Problem Statement
I have the following situation:
- A registered user for whom MFA is required.
- No MFA auth factor is configured for the user.
- User tries to log in and is presented with a screen to provide a phone number for MFA.
- User is presented with a screen to enter an MFA code.
- User enters the MFA code and clicks “Next.” The screen does nothing. A few seconds later, “Next” becomes clickable again.
- User clicks “Next” again and now gets an auth error. Looking at the raw HTTP response from Auth0, it says that the transaction was not found (probably because the user had already clicked “Next” once, but nothing happened in the UI). I’m attaching a screencast that shows the behavior above.

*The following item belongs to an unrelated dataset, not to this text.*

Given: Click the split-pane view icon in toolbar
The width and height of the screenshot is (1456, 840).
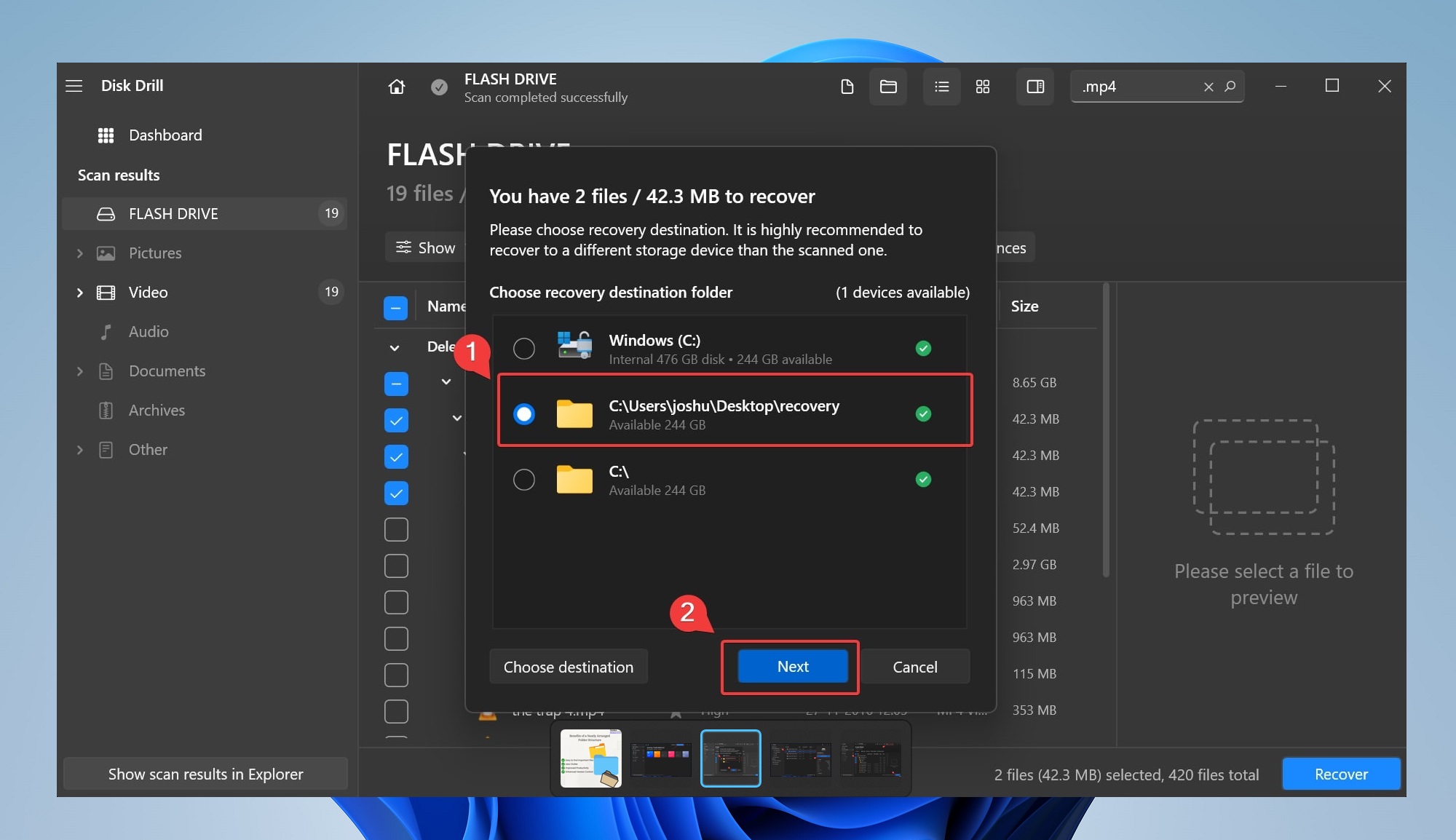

After the error described above, if I try to log in the same user again, I get an MFA prompt, and entering the code works as expected. It’s just that the first log-in does not work.
Cause
-
If you have a custom MFA flow that leveraged a significantly customized MFA page as well as an involving a ‘MFA’ Rule which appears to do quite a bit during the MFA prompt/enrollment process.
-
Not using the latest version in the Custom MFA page:
<script src="//cdn.auth0.com/js/mfa-widget/mfa-widget-1.8.min.js"></script>
Solution
We recommend updating the ‘mfa-widget’ code to the latest version in the Custom MFA page:
<script src="//cdn.auth0.com/js/mfa-widget/mfa-widget-1.8.min.js"></script>